I grew up in a home with books in every room. Even before my mother taught me to read, I would scan the colorful book covers on the shelves. One of them, embedded in my memories of childhood, was The Kon-Tiki Expedition by Raft Across the South Seas by Thor Heyerdahl. Heyerdahl was a Norwegian anthropologist who developed a theory that the Polynesian islands were peopled from the east by South Americans who arrived by raft, rather than from Asia, which was the prevailing theory. To prove that his idea was possible, he and an adventurous crew of five (four Norwegians and a Swede), constructed a primitive balsa wood raft, the Kon-Tiki, in Peru and attempted to head west, powered by the wind alone.

The Kon-Tiki expedition set off on April 28, 1947. In a world still traumatized by a world war that had ended less than two years earlier, Heyerdahl’s adventure caught the public imagination.

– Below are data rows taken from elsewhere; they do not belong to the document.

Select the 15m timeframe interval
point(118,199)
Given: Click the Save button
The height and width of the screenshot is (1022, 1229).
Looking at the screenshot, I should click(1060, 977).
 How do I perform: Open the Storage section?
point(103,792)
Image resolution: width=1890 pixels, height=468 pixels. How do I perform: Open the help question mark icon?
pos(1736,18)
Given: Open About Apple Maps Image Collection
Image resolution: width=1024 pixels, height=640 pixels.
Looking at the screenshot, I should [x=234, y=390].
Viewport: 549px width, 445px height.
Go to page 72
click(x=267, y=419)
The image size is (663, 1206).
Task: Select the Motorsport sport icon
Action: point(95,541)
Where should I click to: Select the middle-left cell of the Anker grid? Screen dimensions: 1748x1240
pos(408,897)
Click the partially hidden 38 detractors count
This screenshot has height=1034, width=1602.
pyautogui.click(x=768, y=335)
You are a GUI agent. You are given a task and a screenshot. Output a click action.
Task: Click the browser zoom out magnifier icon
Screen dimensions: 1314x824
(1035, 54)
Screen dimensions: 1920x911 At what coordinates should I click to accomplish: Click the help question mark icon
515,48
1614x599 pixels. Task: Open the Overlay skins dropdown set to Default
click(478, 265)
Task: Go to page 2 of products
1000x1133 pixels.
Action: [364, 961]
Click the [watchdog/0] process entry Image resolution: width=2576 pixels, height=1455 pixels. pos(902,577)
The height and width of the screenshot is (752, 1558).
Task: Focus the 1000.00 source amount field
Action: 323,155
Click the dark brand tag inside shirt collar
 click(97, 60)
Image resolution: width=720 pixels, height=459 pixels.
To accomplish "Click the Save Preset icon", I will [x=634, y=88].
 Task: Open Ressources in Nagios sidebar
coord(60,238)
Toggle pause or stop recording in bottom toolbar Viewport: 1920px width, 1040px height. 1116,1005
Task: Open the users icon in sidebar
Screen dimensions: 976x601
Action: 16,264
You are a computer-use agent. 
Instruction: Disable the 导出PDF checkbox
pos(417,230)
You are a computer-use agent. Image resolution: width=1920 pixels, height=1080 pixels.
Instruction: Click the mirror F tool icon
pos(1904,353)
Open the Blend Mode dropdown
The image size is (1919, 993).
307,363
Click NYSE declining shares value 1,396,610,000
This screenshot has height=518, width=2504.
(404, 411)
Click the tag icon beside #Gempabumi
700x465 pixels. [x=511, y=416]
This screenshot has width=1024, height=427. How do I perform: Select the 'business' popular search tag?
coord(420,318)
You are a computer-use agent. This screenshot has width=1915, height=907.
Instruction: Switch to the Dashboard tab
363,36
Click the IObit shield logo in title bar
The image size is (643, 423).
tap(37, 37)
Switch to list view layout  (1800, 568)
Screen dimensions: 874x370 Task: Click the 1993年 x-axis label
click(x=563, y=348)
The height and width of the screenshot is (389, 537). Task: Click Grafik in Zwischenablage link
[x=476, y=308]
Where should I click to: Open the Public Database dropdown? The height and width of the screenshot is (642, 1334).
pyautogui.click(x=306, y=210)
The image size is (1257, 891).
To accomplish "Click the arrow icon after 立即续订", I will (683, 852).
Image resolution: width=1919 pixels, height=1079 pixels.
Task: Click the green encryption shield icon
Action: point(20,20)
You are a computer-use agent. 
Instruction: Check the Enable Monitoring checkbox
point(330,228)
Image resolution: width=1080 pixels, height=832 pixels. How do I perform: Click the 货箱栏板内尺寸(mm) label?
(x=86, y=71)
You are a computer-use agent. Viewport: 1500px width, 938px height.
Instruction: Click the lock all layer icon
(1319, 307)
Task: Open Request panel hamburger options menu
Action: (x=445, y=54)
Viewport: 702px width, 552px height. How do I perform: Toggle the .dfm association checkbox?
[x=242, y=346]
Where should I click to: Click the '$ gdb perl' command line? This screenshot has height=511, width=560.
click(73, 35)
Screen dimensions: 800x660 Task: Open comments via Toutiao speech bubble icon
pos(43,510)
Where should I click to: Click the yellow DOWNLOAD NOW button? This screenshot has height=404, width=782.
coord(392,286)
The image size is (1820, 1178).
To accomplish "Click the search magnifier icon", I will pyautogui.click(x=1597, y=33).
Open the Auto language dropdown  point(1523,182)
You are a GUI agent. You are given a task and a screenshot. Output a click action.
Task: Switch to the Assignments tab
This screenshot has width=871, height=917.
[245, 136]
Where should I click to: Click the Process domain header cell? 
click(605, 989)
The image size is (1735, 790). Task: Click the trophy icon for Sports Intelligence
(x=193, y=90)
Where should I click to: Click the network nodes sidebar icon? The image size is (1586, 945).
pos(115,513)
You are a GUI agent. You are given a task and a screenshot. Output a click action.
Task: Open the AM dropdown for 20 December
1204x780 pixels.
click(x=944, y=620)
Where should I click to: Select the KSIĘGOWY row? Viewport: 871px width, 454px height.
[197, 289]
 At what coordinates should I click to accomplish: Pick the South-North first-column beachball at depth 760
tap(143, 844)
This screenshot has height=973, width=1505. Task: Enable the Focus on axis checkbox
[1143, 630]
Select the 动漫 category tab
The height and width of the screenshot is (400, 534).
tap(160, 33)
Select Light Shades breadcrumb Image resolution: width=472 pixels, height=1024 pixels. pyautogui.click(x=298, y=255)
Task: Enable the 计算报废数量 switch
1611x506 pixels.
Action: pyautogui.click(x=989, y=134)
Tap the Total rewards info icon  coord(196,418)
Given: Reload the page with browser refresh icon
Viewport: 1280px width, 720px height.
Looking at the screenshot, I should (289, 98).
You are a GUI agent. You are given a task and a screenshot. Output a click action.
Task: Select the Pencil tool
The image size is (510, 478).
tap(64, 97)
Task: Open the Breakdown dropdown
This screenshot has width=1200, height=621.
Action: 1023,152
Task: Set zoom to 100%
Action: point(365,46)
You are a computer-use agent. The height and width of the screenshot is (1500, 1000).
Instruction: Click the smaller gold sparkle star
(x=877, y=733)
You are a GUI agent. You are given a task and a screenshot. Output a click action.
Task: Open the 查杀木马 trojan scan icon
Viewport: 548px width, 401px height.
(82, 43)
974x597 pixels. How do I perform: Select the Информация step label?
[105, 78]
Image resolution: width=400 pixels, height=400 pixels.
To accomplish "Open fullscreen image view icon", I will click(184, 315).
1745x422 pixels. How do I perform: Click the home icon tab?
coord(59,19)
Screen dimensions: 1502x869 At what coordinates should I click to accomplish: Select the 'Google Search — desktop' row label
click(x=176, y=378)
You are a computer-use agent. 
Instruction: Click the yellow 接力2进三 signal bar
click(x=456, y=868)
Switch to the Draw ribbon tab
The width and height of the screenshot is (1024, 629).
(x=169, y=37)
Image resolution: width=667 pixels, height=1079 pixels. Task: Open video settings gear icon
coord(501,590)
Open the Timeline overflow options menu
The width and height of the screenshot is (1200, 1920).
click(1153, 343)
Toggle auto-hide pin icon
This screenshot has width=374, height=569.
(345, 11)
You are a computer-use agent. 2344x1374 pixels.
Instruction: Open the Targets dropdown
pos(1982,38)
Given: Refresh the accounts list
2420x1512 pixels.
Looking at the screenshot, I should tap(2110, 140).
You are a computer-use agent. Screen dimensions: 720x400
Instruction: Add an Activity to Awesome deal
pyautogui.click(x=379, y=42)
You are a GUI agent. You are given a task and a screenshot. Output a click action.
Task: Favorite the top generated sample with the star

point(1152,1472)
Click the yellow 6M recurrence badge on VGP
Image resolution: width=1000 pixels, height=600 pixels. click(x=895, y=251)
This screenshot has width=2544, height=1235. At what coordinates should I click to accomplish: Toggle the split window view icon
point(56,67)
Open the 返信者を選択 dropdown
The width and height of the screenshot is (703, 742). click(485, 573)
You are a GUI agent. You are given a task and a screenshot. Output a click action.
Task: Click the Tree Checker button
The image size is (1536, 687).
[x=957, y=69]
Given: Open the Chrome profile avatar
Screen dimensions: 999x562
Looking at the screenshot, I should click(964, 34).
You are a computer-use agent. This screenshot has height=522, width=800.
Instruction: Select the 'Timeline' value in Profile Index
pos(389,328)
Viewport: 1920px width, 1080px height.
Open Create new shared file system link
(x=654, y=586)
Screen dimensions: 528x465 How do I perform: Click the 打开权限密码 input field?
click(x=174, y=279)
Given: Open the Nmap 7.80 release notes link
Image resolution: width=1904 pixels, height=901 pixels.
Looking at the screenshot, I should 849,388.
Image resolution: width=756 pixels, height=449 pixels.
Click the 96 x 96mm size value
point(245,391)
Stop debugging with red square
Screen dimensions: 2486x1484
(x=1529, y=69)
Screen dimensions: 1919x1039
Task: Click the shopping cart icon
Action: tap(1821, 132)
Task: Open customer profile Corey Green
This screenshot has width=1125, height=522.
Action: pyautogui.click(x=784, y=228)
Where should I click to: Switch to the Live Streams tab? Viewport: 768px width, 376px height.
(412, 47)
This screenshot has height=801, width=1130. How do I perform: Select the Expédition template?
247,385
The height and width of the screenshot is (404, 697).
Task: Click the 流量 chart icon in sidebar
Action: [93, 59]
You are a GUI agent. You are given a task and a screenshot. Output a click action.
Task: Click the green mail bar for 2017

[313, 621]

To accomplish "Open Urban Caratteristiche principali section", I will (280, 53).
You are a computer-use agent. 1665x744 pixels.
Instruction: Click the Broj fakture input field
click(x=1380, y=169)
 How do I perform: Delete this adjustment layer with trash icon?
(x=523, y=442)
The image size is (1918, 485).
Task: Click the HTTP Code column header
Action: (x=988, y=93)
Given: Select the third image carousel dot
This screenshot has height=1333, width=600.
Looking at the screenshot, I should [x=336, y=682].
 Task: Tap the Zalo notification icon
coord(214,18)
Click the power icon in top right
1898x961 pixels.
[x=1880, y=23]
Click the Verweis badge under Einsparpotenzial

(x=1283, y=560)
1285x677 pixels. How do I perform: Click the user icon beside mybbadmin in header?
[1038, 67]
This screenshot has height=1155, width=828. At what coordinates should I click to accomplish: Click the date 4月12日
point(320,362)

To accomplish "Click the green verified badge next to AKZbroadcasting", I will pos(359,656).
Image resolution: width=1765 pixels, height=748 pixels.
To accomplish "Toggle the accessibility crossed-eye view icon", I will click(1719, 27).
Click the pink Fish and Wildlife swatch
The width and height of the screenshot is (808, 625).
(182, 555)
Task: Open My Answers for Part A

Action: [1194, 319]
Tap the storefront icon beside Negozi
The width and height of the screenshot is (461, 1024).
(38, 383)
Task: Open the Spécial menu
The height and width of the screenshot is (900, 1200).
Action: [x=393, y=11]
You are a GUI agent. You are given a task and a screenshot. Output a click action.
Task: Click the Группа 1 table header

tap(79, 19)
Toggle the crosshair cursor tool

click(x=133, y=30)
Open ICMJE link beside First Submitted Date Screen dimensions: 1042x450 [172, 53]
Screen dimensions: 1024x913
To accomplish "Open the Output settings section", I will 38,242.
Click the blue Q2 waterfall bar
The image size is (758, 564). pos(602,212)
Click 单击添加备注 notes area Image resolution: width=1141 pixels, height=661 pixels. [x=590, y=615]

Thanks to periodic radio communication, The New York Times, for example, carried a map that displayed the boat’s daily progress. When the Kon-Tiki crash-landed in the Tuamotu Islands 101 days later, Heyerdahl became an international celebrity. He was clever enough to film the whole experience and edit it into a movie that won the Academy Award for Best Documentary in 1951.

The new feature film based on the Kon-Tiki expedition deals with Heyerdahl’s frustrating attempts to prove to skeptics that his project is worth financing. However the bulk of the story takes place on the raft during the difficult early weeks of the voyage as the crew faces storms, sharks, doubts and that bane of early sailors — lack of wind. It’s an exciting story, well-presented.

Kon-Tiki is directed by childhood friends Joachim Rønning and Espen Sandberg. I was fortunate to attend a public screening of Kon-Tiki, after which Rønning and Sandberg, along with screenwriter Petter Skavlan and star Pål Sverre Hagen, answered questions from the audience. One audience member asked how it was possible that they were able to make such a spectacular film for only $16 million. The directors looked at each other sheepishly and then one responded, “Actually it was the most expensive film ever made in our country. We do things differently in Norway.”

As a side note, Thor Heyerdahl, when he was older, looked remarkably like Joe Biden.